PS. This does not mean that bind is {better/worse/useless/deprecated/teh-win}. `mount -o bind` on linux exists and is not replacing sym/hard-links anytime soon.
When he says the new collections syntax creates immutable collections, does that mean modifying them creates a copy, or that objects in the collection can't be added/changed at all?
Is the addition of immutable structures going to push the JVM towards more optimization for immutable structures in any way?
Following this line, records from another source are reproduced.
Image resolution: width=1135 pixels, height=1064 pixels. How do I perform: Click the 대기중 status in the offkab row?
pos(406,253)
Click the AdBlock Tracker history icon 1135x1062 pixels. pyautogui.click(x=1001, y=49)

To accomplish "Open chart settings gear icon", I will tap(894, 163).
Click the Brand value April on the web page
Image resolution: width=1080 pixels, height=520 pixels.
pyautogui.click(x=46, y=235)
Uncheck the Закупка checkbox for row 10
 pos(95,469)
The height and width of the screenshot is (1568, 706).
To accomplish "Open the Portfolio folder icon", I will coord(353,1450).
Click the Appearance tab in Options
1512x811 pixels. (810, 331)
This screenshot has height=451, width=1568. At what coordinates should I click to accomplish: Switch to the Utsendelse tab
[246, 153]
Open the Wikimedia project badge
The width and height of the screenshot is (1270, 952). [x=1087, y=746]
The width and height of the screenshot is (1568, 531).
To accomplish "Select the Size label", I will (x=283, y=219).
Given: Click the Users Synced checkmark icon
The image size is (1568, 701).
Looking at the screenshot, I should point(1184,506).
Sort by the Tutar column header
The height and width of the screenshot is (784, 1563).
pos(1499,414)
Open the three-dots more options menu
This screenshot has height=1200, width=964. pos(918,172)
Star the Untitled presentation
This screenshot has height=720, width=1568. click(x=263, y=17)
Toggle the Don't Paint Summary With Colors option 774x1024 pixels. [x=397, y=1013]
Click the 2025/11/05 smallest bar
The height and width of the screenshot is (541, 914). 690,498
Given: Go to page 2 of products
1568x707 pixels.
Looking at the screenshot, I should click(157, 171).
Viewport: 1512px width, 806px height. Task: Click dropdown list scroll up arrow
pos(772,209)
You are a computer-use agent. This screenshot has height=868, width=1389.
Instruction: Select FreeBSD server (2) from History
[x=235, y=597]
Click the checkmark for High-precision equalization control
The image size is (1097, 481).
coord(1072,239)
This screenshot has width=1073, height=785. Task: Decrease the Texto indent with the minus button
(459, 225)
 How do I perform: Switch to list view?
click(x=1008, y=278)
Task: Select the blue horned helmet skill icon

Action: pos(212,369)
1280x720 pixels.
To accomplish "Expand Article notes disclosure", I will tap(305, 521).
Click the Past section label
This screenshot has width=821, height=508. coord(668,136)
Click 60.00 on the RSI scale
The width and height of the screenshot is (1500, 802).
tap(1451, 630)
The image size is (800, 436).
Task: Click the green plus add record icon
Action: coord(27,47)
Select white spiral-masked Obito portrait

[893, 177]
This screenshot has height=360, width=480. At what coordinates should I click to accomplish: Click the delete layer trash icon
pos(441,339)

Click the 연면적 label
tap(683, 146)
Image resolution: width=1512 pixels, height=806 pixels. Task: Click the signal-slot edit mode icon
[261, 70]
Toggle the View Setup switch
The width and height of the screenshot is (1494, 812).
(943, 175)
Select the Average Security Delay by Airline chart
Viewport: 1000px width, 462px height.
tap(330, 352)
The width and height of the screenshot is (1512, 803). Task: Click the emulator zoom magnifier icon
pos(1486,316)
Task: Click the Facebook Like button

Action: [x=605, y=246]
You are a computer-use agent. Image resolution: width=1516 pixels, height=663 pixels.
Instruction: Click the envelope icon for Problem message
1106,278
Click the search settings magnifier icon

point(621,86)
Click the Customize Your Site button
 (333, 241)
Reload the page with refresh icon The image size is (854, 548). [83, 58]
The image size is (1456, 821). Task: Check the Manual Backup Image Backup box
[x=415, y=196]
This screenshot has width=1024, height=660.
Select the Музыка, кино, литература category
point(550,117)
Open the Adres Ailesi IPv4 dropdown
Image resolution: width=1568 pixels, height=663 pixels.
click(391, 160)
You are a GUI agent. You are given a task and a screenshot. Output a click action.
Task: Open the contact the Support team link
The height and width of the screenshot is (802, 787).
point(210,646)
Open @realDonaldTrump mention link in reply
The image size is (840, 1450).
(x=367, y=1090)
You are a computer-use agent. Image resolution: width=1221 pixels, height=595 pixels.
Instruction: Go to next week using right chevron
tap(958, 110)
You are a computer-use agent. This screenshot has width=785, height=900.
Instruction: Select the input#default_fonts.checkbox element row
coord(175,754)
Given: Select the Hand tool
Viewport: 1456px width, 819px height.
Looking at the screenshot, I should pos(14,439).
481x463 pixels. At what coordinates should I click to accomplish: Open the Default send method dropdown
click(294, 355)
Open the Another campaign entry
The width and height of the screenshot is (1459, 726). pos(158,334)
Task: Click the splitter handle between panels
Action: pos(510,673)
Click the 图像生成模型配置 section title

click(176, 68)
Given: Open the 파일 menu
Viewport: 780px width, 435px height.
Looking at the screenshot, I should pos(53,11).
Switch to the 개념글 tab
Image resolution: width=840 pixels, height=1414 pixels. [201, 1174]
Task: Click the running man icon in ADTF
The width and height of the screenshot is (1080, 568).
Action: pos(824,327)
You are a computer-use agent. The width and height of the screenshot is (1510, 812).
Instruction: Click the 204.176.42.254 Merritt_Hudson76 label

I ask because of Clojure, not Java itself.
You can't add items to immutable collections - if you call add() etc you'll get an UnsupportedOperationException. If you want a mutable version then you need to create a new collection, and can use the immutable collection to provide the starting values, like this:
Set<String> mutable = new HashSet<String>(immutable)
Which is madness that completely misses the point of proper immutable collections (Clojure style) - that you can "modify" them, by creating a new copy with the thing added, and it shares storage with the original and the copying isn't as slow as a copy-by-clone.
The first thing people are going to do with these half assed immutable collections is pour the contents out into a mutable container. Which completely obviates all the thread safety and whatnot.
I slap my forehead. Do these people have no sense?
Heh. I was going to post that I thought this was a fairly useless feature, certainly not on par with the impact of the other new stuff. But, I can't really say that it is a bad thing... I guess.
nice new features. the diamond operator looks good. closures will be fun, too! starts to feel like C# (automatic resource management (C#'s IDisposable), language support for collections, strings in switch).
If they can also do something about closures, I'll be much happier as a Java developer when this comes out than I am today.